Autores principais:Teixeira, Adriana da Silva
Assunto:Endividamento Política monetária ARDL Household Monetary policy
Ano:2023
País:Portugal
Tipo de documento:dissertação de mestrado
Tipo de acesso:acesso aberto
Instituição associada:Universidade do Minho
Idioma:português
Origem:RepositóriUM - Universidade do Minho
Descrição
Resumo:O agregado económico das famílias é, hoje, aquele que de forma mais acelerada contrai dívida. Aliados a empréstimos, e com padrões de vida distintos, guiam a sua vida e a sua carteira conforme as políticas que são impostas pelo Banco Central Europeu. Desde a cedência de liquidez, movimentações nas taxas de juro e intervenção nos mercados secundários, o BCE reformula continuamente as medidas a adotar, em prol de uma estabilização geral do país.

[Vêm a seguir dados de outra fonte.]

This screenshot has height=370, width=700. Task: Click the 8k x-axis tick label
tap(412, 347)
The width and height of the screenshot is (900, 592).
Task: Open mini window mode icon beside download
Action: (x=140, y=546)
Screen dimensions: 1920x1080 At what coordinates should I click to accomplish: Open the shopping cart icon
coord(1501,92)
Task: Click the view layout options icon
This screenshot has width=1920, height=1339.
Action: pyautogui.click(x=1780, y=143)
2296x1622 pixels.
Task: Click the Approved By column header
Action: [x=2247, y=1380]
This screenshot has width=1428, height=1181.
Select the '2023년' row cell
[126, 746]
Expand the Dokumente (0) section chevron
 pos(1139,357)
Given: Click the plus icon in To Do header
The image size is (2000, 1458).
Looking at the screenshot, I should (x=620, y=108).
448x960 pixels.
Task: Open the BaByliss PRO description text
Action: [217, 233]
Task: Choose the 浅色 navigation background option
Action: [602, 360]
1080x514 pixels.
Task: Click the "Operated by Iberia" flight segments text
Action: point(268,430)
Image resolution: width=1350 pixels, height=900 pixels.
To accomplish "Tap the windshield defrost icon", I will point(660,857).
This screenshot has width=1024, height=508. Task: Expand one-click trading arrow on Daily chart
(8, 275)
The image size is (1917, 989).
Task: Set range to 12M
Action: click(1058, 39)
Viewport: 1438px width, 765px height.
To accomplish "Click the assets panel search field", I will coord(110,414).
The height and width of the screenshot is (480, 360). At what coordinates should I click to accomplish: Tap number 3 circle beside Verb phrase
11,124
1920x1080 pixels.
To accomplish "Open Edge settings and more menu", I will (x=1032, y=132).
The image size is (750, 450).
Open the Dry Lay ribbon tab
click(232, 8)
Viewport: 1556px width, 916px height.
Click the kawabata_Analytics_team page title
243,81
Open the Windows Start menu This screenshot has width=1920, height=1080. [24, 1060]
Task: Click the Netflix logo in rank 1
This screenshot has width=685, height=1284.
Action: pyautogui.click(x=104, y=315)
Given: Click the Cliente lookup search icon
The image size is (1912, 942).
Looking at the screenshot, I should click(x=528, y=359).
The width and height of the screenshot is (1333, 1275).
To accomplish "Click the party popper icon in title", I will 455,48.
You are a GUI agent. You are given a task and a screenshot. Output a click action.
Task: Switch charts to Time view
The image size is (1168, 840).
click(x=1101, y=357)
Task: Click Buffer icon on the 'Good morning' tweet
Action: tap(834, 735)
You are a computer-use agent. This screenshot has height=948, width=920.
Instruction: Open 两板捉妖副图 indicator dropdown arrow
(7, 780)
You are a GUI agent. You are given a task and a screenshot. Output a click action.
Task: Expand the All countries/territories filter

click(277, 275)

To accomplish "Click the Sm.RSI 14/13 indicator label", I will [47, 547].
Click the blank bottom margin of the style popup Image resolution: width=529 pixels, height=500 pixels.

Portugal é, possivelmente, uma das economias que mais fragilizada fica quer em situações de aperto financeiro quer em situações que possam de forma direta ou indiretamente trazer fragilidades económicas. Com efeito, afinca-se a existência de um vínculo entre as famílias e as decisões de política monetária, averiguando-se na presente dissertação o impacto da mesma no endividamento das famílias. Porém, conforme os resultados obtidos, procura-se ainda apurar se a política monetária se revela eficaz quando existe endividamento. Para tal, estimou-se um modelo ARDL com um periocidade de 30 anos. Os resultados permitem concluir que a eficácia da política monetária fica comprometida em situações de endividamento, sendo que as variáveis que representam cada um dos canais de transmissão reagiram de forma distinta, mas de acordo com os efeitos que eram esperados. No entanto conclui-se que as dividas das famílias são maioritariamente impulsionadas pelos aumentos das taxas de juro e remunerações, a primeira tanto no curto como no longo prazo e a segunda apenas em curto prazo. Acrescenta se ainda que, as alterações nas taxas de câmbio também se revelaram significativas aquando do endividamento.